The Martin MO was an American observation monoplane built by the Glenn L. Martin Company of Cleveland, Ohio for the United States Navy.

In the early 1920s the United States Navy became interested in a thick airfoil section, cantilever wing, United States military observation aircraft, developed by the Dutch company Fokker. The Navy's Bureau of Aeronautics designed a three-seat observation monoplane to use a similar wing. Production of the aircraft, designated the MO-1, was contracted to the Glenn L. Martin Company with an order for 36 aircraft. The MO-1 was a shoulder-wing cantilever monoplane with a slab-sided fuselage and a fixed tailwheel landing gear. It had an all-metal structure with a fabric covering, and was powered by a Curtiss D-12 engine. In 1924 one aircraft was fitted with float landing gear for evaluation.

Variants
MO-1
Production version for the United States Navy, 36 built.

▸ RAW DATA:
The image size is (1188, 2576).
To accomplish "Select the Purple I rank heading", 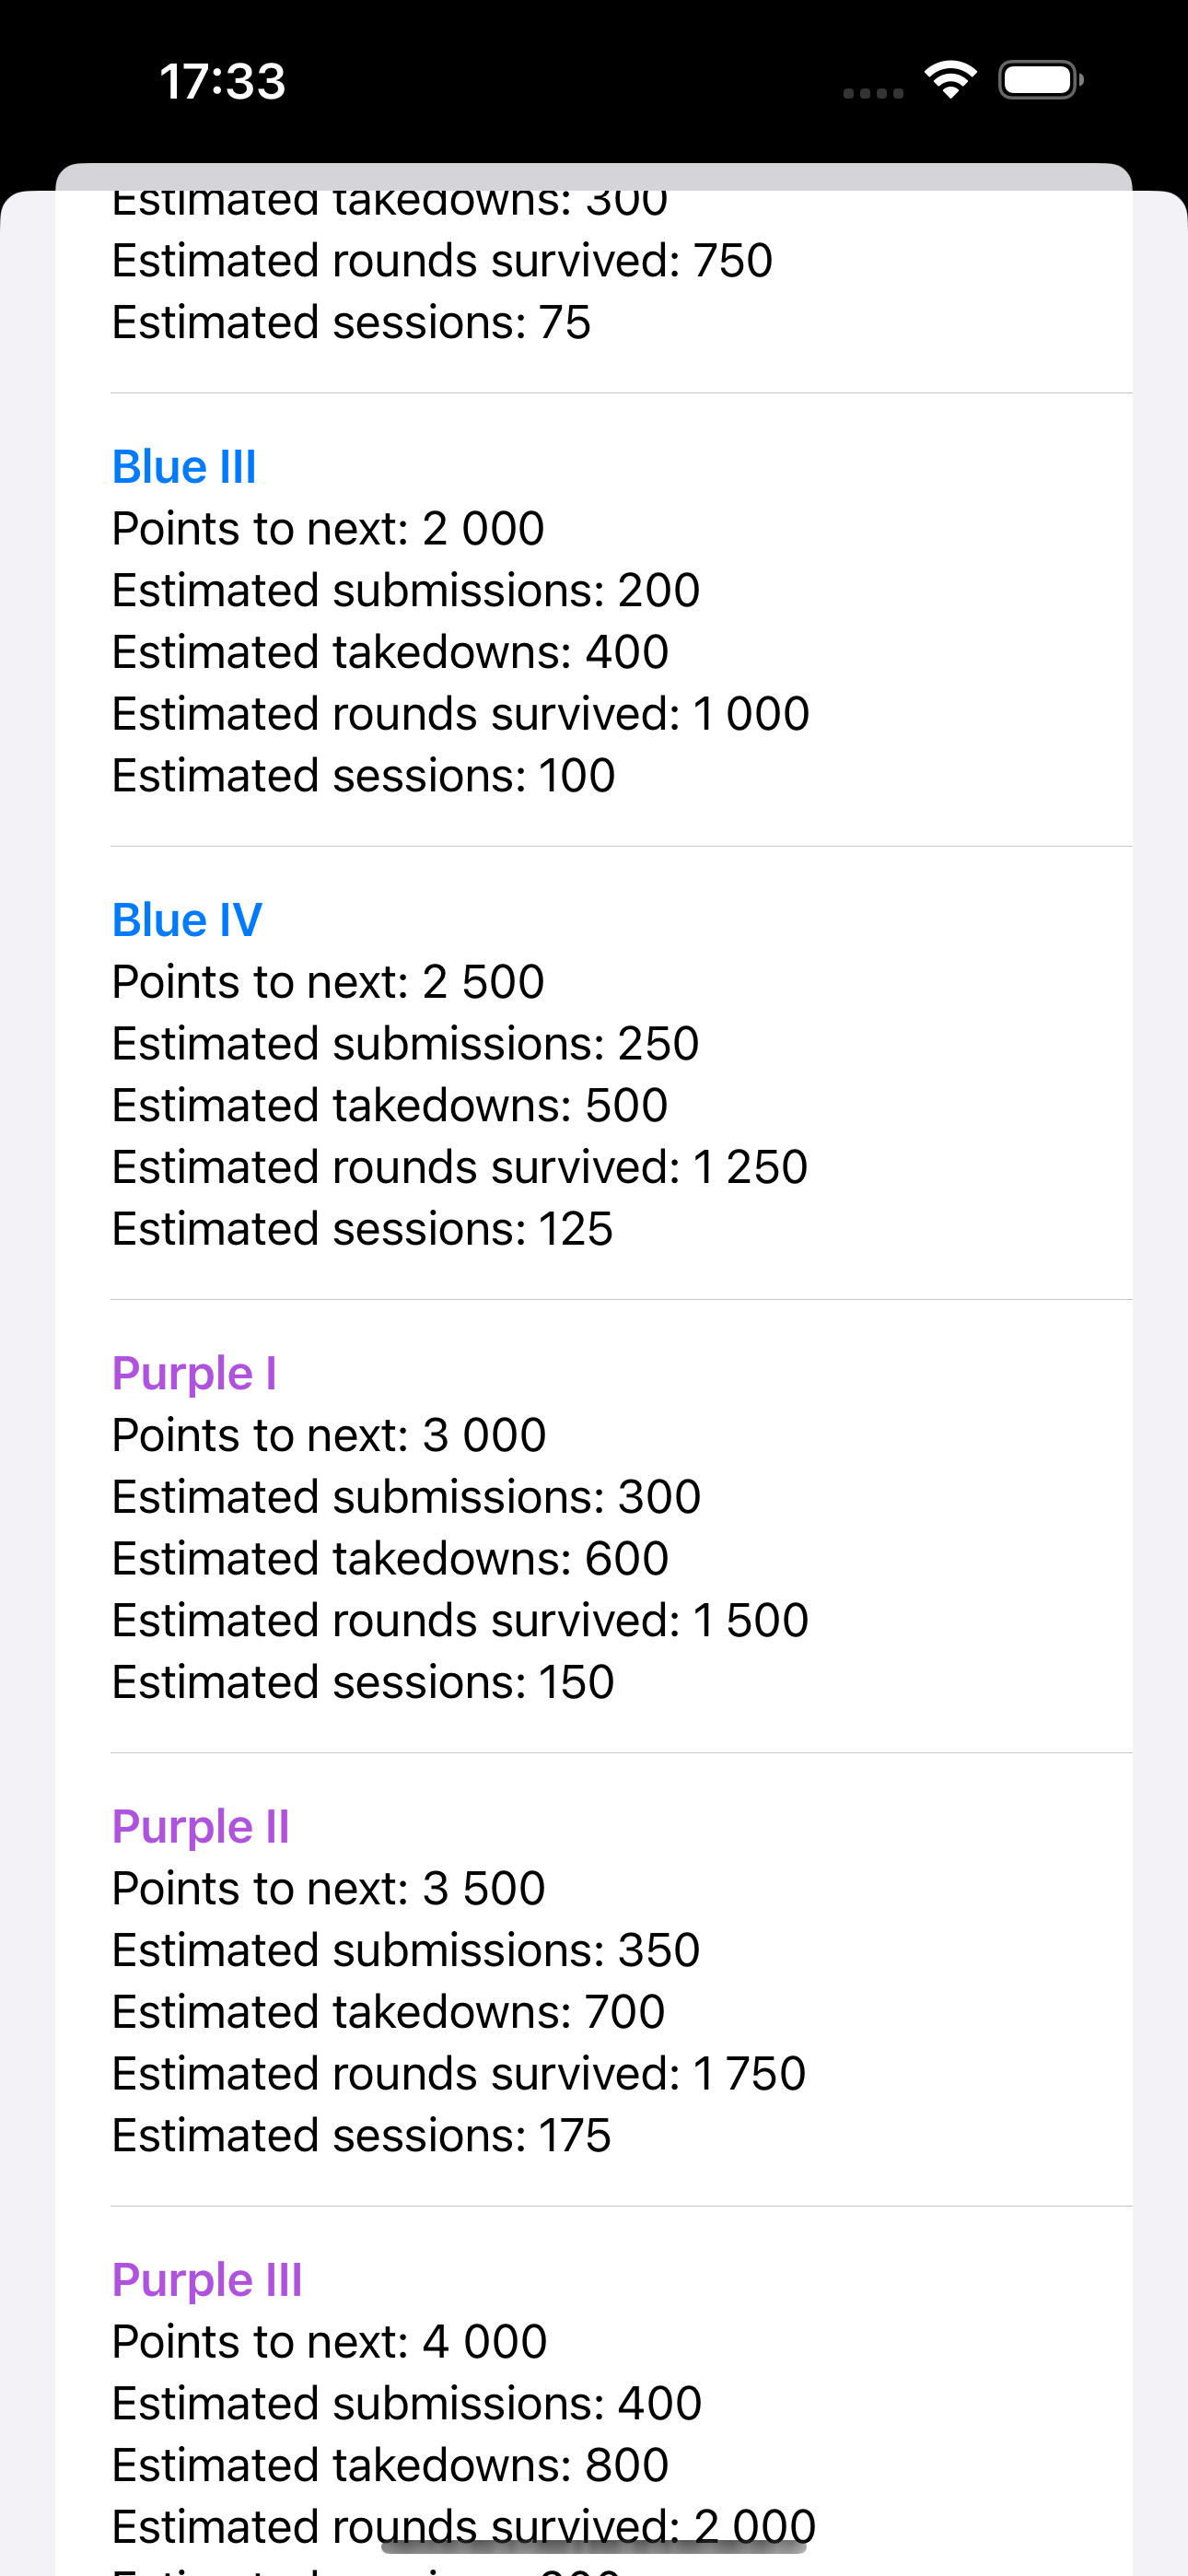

▸ STATED TASK: Condense the paragraph of the Martin MO article that begins "In the early 1920s" into a short bulleted list of its main facts. The data was taken from a separate source.

▸ SOLUTION FOR THIS TASK:
- In the early 1920s, the United States Navy became interested in a thick-section cantilever wing developed by the Dutch company Fokker.
- The Navy's Bureau of Aeronautics designed a three-seat observation monoplane with a similar wing.
- The Glenn L. Martin Company was contracted to build 36 of the aircraft, designated the MO-1.
- The MO-1 was a shoulder-wing cantilever monoplane with a slab-sided fuselage and fixed tailwheel landing gear.
- It had an all-metal structure with fabric covering and was powered by a Curtiss D-12 engine.
- In 1924, one aircraft was fitted with float landing gear for evaluation.